THE TASK:
Repeat the line that contains "[Radzimy, jak nie" exactly, along with each following line up to and including the last line of the entries.

DATA EXTRACT:
#####

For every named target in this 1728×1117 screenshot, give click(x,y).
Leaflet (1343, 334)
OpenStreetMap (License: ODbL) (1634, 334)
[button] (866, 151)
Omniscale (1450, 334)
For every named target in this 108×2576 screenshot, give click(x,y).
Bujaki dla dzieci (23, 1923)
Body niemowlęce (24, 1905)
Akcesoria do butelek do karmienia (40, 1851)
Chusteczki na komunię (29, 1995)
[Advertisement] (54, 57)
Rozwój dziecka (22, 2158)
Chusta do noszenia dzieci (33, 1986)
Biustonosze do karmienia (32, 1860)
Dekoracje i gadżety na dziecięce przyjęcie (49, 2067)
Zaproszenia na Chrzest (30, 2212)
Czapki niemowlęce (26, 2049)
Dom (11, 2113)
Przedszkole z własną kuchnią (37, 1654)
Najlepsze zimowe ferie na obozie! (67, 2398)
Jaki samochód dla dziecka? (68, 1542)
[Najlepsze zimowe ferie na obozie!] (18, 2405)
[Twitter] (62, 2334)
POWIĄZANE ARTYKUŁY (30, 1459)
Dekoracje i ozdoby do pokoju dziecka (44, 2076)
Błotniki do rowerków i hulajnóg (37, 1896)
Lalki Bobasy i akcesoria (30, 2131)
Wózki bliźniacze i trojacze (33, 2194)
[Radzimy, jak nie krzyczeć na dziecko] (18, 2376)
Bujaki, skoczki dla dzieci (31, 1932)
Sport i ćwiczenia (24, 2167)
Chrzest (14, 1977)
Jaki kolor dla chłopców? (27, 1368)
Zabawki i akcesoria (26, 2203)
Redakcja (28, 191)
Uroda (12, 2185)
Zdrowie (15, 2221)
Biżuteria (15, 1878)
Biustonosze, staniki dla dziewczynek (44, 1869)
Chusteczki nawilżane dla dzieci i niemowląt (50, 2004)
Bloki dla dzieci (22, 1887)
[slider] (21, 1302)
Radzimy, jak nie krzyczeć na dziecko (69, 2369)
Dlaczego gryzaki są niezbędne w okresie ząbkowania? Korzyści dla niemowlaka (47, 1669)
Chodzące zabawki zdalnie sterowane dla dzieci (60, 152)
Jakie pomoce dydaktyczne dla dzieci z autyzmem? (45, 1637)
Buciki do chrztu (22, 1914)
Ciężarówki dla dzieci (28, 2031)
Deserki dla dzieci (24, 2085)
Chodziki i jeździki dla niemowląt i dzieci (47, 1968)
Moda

#####

EXPECTED ANSWER:
[Radzimy, jak nie krzyczeć na dziecko] (18, 2376)
Bujaki, skoczki dla dzieci (31, 1932)
Sport i ćwiczenia (24, 2167)
Chrzest (14, 1977)
Jaki kolor dla chłopców? (27, 1368)
Zabawki i akcesoria (26, 2203)
Redakcja (28, 191)
Uroda (12, 2185)
Zdrowie (15, 2221)
Biżuteria (15, 1878)
Biustonosze, staniki dla dziewczynek (44, 1869)
Chusteczki nawilżane dla dzieci i niemowląt (50, 2004)
Bloki dla dzieci (22, 1887)
[slider] (21, 1302)
Radzimy, jak nie krzyczeć na dziecko (69, 2369)
Dlaczego gryzaki są niezbędne w okresie ząbkowania? Korzyści dla niemowlaka (47, 1669)
Chodzące zabawki zdalnie sterowane dla dzieci (60, 152)
Jakie pomoce dydaktyczne dla dzieci z autyzmem? (45, 1637)
Buciki do chrztu (22, 1914)
Ciężarówki dla dzieci (28, 2031)
Deserki dla dzieci (24, 2085)
Chodziki i jeździki dla niemowląt i dzieci (47, 1968)
Moda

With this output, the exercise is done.